Monday, October 04, 2010

Peel Castle, Isle of Man

Peel Castle
St Patrick's Isle
Isle of Man

Peel lays on the West coast of the Isle of Man, about eleven miles West of Douglas. The town of Peel lays in the shadow of Corrins Hill, a long land mass that separates the town from the Irish Sea. The castle is built on St Patrick's Isle, a small island separated from the mainland, and accessible via a relatively modern causeway. Aerial views of the castle show a collection of roofless buildings, earthworks, curtain walls and a number of towers.

Above. A view from East Quay, looking North towards the ruined castle and cathedral.

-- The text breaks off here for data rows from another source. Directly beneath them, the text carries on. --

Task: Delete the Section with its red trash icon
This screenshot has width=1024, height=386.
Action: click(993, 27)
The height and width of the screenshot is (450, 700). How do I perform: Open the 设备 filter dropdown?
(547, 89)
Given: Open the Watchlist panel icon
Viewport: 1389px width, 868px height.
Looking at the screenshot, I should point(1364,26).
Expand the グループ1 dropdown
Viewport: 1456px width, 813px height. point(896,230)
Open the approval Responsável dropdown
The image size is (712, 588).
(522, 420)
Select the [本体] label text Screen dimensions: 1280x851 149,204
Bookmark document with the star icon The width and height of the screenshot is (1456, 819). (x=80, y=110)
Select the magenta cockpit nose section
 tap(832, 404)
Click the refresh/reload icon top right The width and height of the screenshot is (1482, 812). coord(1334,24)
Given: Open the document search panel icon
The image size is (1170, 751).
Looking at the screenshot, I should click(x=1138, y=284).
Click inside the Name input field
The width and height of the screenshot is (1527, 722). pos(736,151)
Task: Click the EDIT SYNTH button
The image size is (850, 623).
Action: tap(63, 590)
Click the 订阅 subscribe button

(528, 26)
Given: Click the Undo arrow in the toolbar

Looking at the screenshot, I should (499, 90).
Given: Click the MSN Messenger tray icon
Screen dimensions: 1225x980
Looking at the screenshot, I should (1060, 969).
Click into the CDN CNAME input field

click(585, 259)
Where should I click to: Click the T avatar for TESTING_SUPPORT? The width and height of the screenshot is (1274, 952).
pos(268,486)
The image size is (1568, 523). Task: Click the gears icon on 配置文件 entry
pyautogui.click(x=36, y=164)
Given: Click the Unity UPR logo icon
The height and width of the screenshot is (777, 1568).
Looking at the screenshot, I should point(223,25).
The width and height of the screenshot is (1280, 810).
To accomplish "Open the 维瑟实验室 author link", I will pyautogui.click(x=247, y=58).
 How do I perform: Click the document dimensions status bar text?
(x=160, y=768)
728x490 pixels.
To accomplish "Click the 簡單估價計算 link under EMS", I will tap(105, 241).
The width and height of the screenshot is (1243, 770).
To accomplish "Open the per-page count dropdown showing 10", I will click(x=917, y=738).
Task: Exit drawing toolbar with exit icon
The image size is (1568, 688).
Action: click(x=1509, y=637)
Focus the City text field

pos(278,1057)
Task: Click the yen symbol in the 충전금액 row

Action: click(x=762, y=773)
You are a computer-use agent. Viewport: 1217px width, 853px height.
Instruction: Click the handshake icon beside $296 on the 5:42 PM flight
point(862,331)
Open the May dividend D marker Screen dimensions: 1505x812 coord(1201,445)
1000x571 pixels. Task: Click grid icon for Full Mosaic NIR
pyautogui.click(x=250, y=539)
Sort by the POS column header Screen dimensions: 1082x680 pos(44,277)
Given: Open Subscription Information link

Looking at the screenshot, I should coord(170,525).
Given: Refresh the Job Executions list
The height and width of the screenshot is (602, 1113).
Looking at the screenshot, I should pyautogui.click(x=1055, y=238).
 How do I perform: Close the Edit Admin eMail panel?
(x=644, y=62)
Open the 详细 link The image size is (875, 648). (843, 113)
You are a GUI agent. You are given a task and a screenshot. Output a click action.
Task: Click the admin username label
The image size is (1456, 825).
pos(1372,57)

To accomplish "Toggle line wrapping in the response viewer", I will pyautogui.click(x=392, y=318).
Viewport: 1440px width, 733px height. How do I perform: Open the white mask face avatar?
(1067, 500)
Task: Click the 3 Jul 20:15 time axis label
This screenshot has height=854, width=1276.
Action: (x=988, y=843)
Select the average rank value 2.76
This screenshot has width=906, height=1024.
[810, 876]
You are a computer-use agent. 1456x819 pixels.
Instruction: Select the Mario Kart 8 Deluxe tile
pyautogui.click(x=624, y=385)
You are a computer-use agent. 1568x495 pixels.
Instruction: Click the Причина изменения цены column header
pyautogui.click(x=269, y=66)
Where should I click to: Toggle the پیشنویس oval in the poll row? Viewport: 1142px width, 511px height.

Dating from the 11th century, the castle was built by King Magnus Barelegs, King of Norway from 1093 until 1103, King of Mann and the Isles from 1099 until 1102 and King of Dublin from 1102 until his death in 1103. The castle was built of wood at this point, and was built around the existing stone built monastic buildings that occupied the small island at this time. The ruined castle still incorporates the remains of the old cathedral of St German, which can be seen over the 14th century, red sand stone walls. It was used by the church as the administrative centre for the see of Sodor Diocese, until it was abandoned in the 18th century.

The castle on the other hands was maintained right up until 1860, when it was updated and re-fortified to prepare for a possible French invasion. The castle is owned by Manx National Heritage, and is open to the public from April until October.